I categorize a couple of my story maps as “code” on ResearchGate because I built the story map on a server other than arcgis.com. I include the pdf of the story map as well as the HTML code. But again, the main purpose of this is to get the DOI from ResearchGate. And of course, you can include similar descriptive information on ResearchGate as an overview of the story map, but ResearchGate does not give you as many options for description as arcgis.com does.
Several of us at Esri met earlier this year to discuss the implications and a possible way forward for Esri to more fully support DOIs within ArcGIS.com and the Living Atlas of the World. At this time we are not able to “mint” DOIs for items in ArcGIS Online, including for story maps, but it seems feasible at this time to let others provide that service, such as ResearchGate, Zenodo (perhaps even OGC at some point), who are already DOI naming authorities/”minters.” Within the federal government, NOAA and USGS are doing wonderful work with DOIs too, but mainly for datasets (by the way, this page from the EPA outlines some great story map guidance for their agency, including best practice examples, specific guidance on 508 Compliance and accessibility of stories. And stay tuned in the future for the possibility of an academic journal with story maps as the publishing medium. Discussions are still ongoing as to the structure of the journal, the publisher, the editorial staff, and more.
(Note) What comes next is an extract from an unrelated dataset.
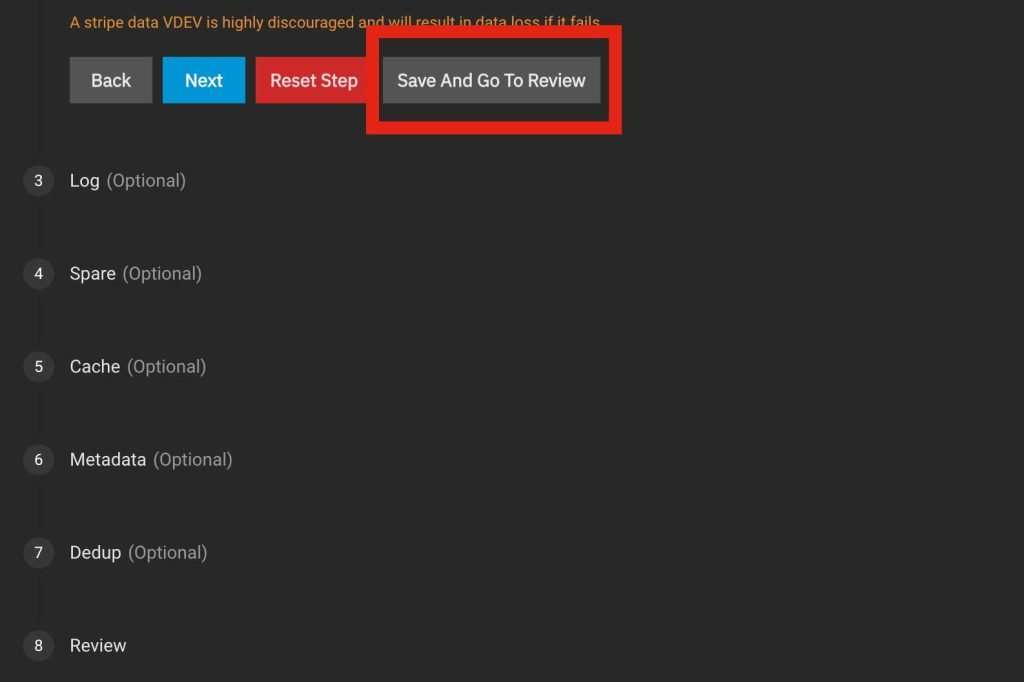Click the (Optional) text beside Dedup
The width and height of the screenshot is (1024, 682).
point(167,553)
Story maps fall into an interesting category as they encompass datasets but also narrative text that could essentially be in a journal article, a book chapter, or a technical report. It will be great to see story maps cited more often in these outlets and included in data archives and repositories. Thanks to Charles Carroll for originally bringing up this issue on GeoNet, and happy story mapping and citing!